Outro ponto alto, apesar de não carregar o mesmo peso da saudosa Odete Roitman, a Arminda defendida por Grazi Massafera tem servido ótimos momentos. Além de render boas cenas com Raul e Josefa, interpretados por Paulo Mendes e Arlete Salles, respectivamente, Grazi tem construído uma vilã extremamente promissora e com camadas que devem render desdobramentos interessantes em um futuro próximo.

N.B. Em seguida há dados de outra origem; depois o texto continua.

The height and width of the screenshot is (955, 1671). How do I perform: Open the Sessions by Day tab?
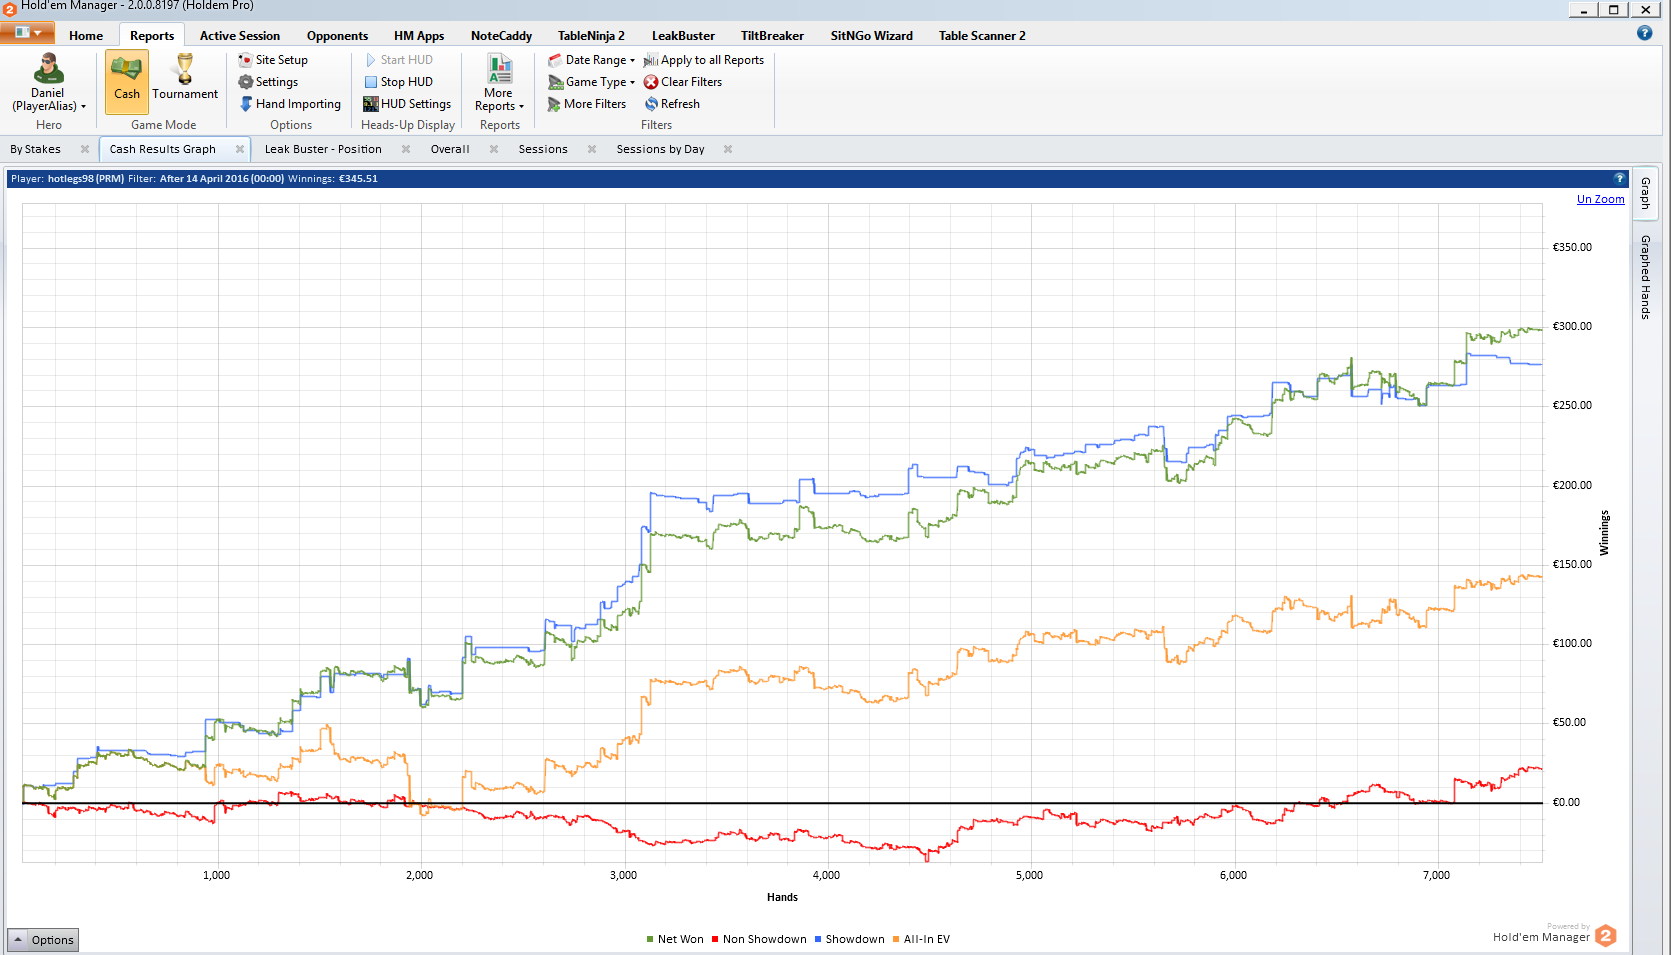point(660,149)
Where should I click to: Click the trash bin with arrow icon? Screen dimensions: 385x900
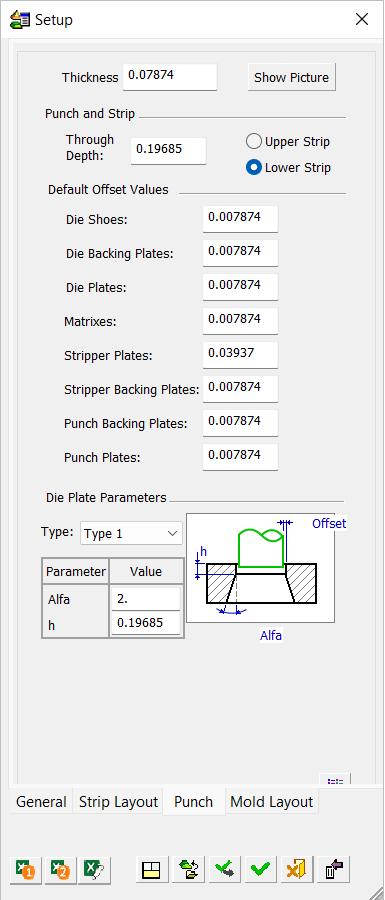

Em pouco tempo de novela, ela já começou a dar remédios falsos para mãe, empurrou a melhor amiga na frente de um ônibus e infringiu incontáveis direitos humanos.

Cortes
Buscando reverter a baixa audiência, a Globo decidiu celebrar o ritmo da novela e cortou o equivalente a 11 capítulos, centrando-se nos dilemas de Gerluce e antecipando acontecimentos de peso para a trama, como o já mencionado roubo da estátua da casa de Armida e o aparecimento de Rogério, ex-marido da megera, dado como morto até então. Du Moscovis dá vida ao misterioso que voltará em breve para atormentar a ex-esposa e o ex-sócio, Santiago Ferrette (Murilo Benício).

As mudanças trouxeram bons resultados e a novela ganhou um movimento mais fluido, sem repetição de certas cenas e abrindo destaque para que outros personagens pudessem brilhar, a exemplo de Lorena (Alanis Guillen) e Juquinha (Gabriela Medvedovski), que já ganharam uma legião de fãs nas redes.

Ao final desses dois meses, o saldo é bastante positivo e a novela ainda reserva ganchos promissores, como a volta de Rogério, a descoberta do caso entre Armina e Ferette por Zenilda (Andréia Horta) e as consequências da expropriação da estátua por parte de Gerluce. Para completar, Aguinaldo Silva se mostra, a cada capítulo, disposto a entregar momentos icônicos, como fez em “Senhora do Destino” (2004) e “Tieta” (1989). Aguardemos os próximos capítulos.